Yo vi torear a Manolete en su triunfal año mexicano, 1946. Los españoles le reprocharon su larga ausencia, pero el público mexicano se volvió loco con él; no lo dejó partir. Los llenos de la Plaza México eran tales que fue necesario, en ocasiones, ofrecer corrida no sólo los domingos, sino dos días más por semana. La gente vendía sus automóviles y empeñaba sus colchones con tal de ver a El Monstruo. El entusiasmo colectivo de la afición mexicana cada tarde que pasaba con Manolete es algo que, si tuvo precedentes, no ha sido igualado desde entonces.

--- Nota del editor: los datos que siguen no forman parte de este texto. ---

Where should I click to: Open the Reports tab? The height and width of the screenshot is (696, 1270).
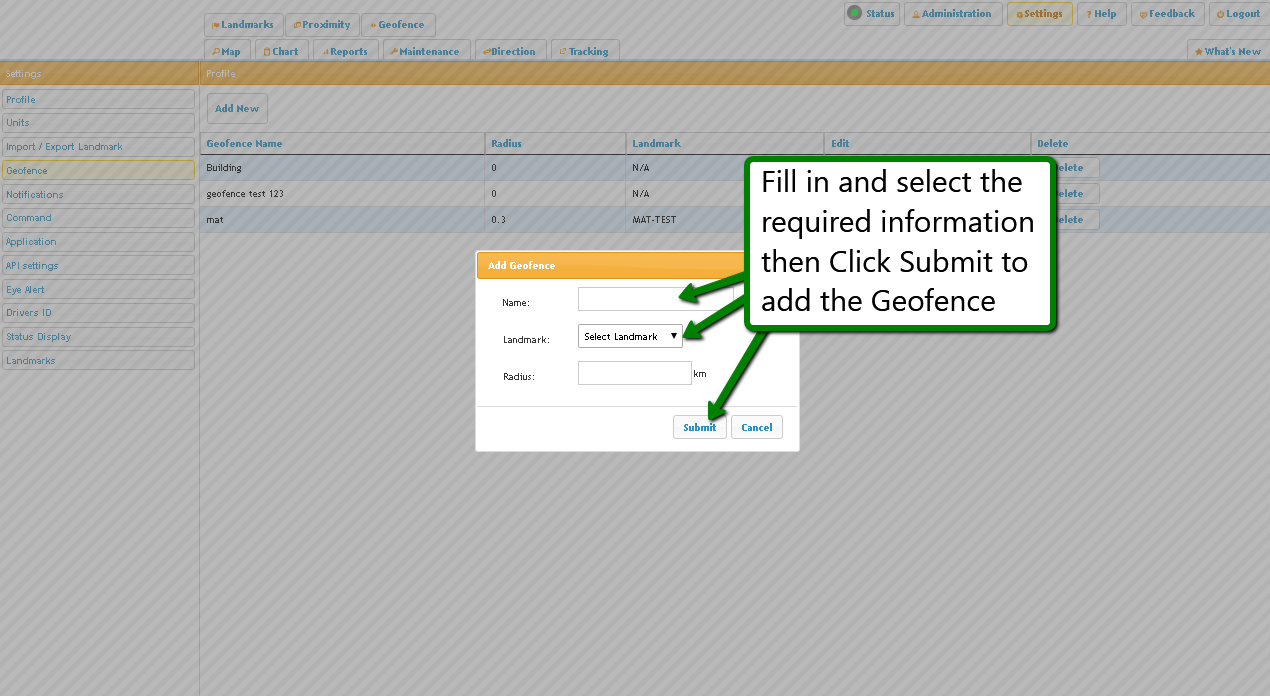345,51
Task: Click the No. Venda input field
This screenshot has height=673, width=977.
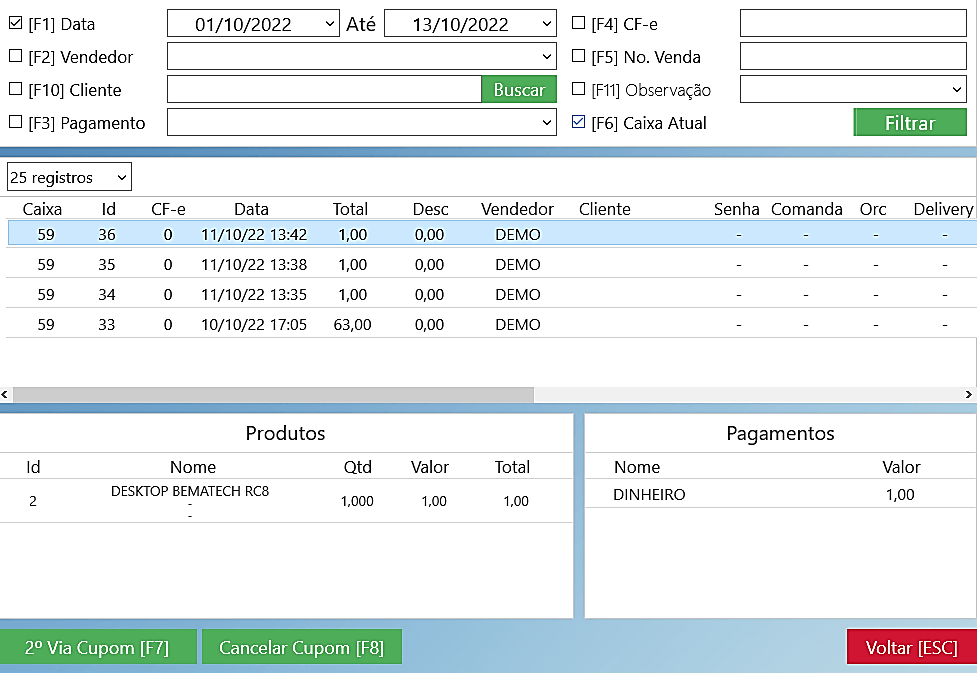Action: pyautogui.click(x=852, y=57)
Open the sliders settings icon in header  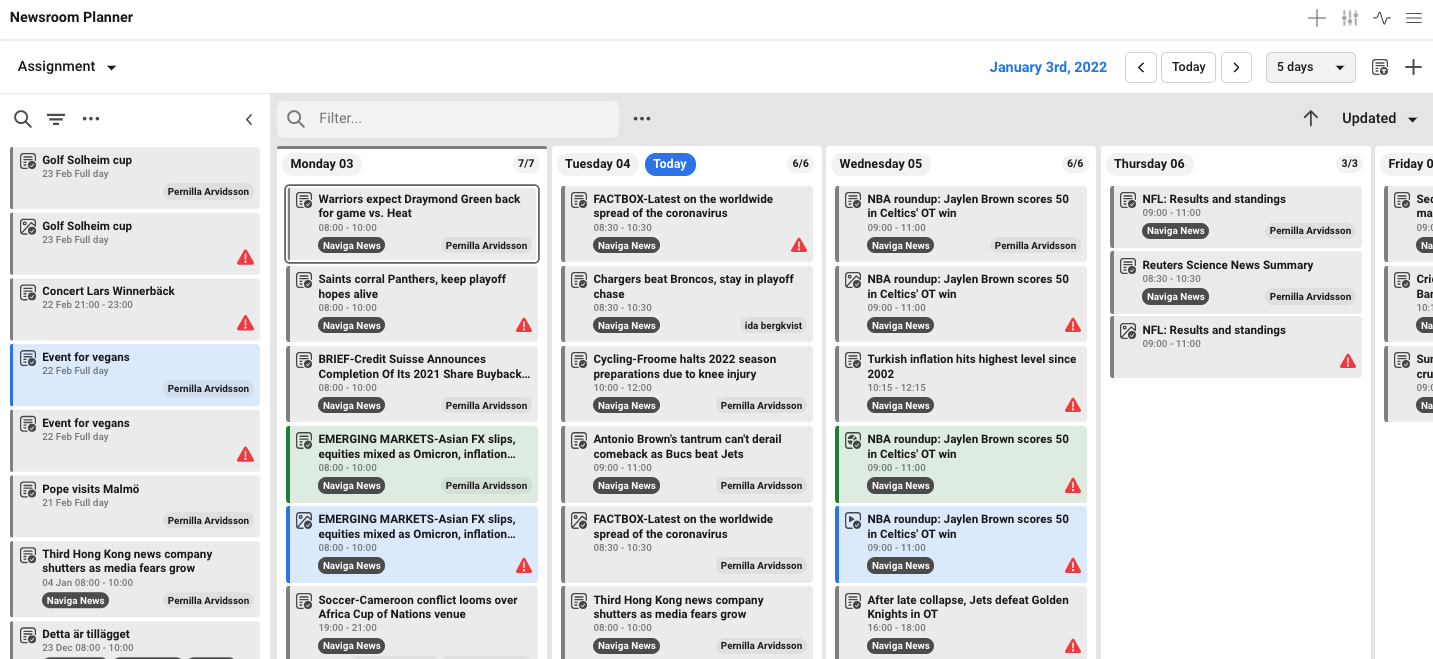(x=1350, y=18)
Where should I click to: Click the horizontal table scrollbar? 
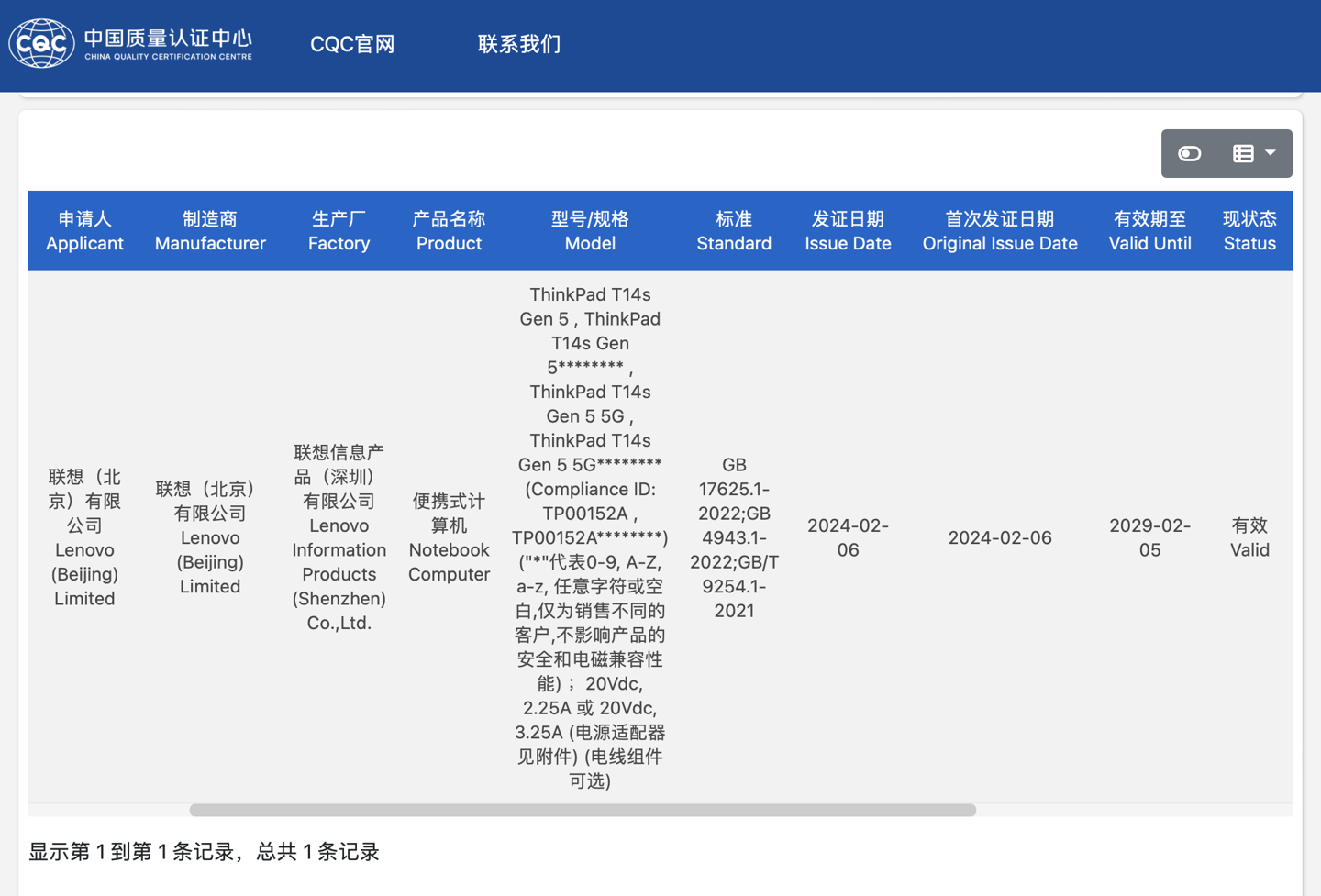pos(583,811)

¿Cuál era el secreto de este cordobés flaco, largo y triste como una figura de El Greco? Yo creo que Córdoba misma era su secreto y su evidencia primarias. Es la ciudad de Séneca el estoico, y la sentencia de Séneca es esta: ``No dejes que te conquiste nada salvo tu alma''. La exaltación de la vida interior por Séneca consiste en reunir todos los valores del alma --pasión y libertad, naturaleza y muerte-- en un haz de realidades aceptadas conscientemente, no sufridas como fatalidades. El hombre estoico, fortalecido por sus valores internos, podía entonces esperar la muerte con estilo, con aguante.

Esta era la sangre que circulaba en las venas de Manolete, el maravilloso diestro de Córdoba. Su manera estatuaria de torear desconcertó y fue reprobada por muchos. Manolete jamás cargaba la suerte a fin de que el burel entrara a los terrenos escogidos por el torero. No adelantaba la muleta. Esperaba la embestida, vertical como una vela. Que el toro lo toreara también a él. Que al público se le parara el corazón mirando el peligro en el que Manolete se colocaba todas las tardes. Pero sobre todo, que el torero y el toro se vieran las caras de frente, sin engaño y supieran que ambos, el hombre y el animal, tenían la cara de la muerte. Manolete embrujaba al toro.

Toreando sin quiebro, por la cara y dominando por bajo, Manuel Rodríguez violó todas las ortodoxias pero creó un estilo nuevo de esperar al toro, redimiendo sus herejías con una forma de matar que llevó el clasicismo a su cumbre con un volapié lentísimo que le permitía al diestro hundir la espada con el cuerpo pegado a los ojos del toro: una estampa maravillosa y emocionante que jamás olvidaremos quienes tuvimos la suerte de contemplarla.

Por eso, porque fui un adolescente mexicano encandilado por la gallardía y el valor de Manuel Rodríguez, he regresado 50 años más tarde a rendirle un homenaje personal en la plaza de Linares. Es, en cierto modo, un homenaje a mi propia juventud ya lejana. Nadie que vio torear a Manolete dejó de sentirse para siempre joven y valiente. Nadie. Manolete embrujaba al toro, pero también al público.

``¡Ay que la muerte me espera antes de llegar a Córdoba!''.

Si Manolete fue la encarnación inconsciente de la filosofía de Séneca el cordobés, también fue el heredero, genio y figura, de la estampa hierática e inmutable de los hidalgos españoles de El Greco y el anticipo de la poesía mortal de Federico García Lorca: ``Tres golpes de sangre tuvo y se murió de perfil. Viva moneda que nunca se volverá a repetir''.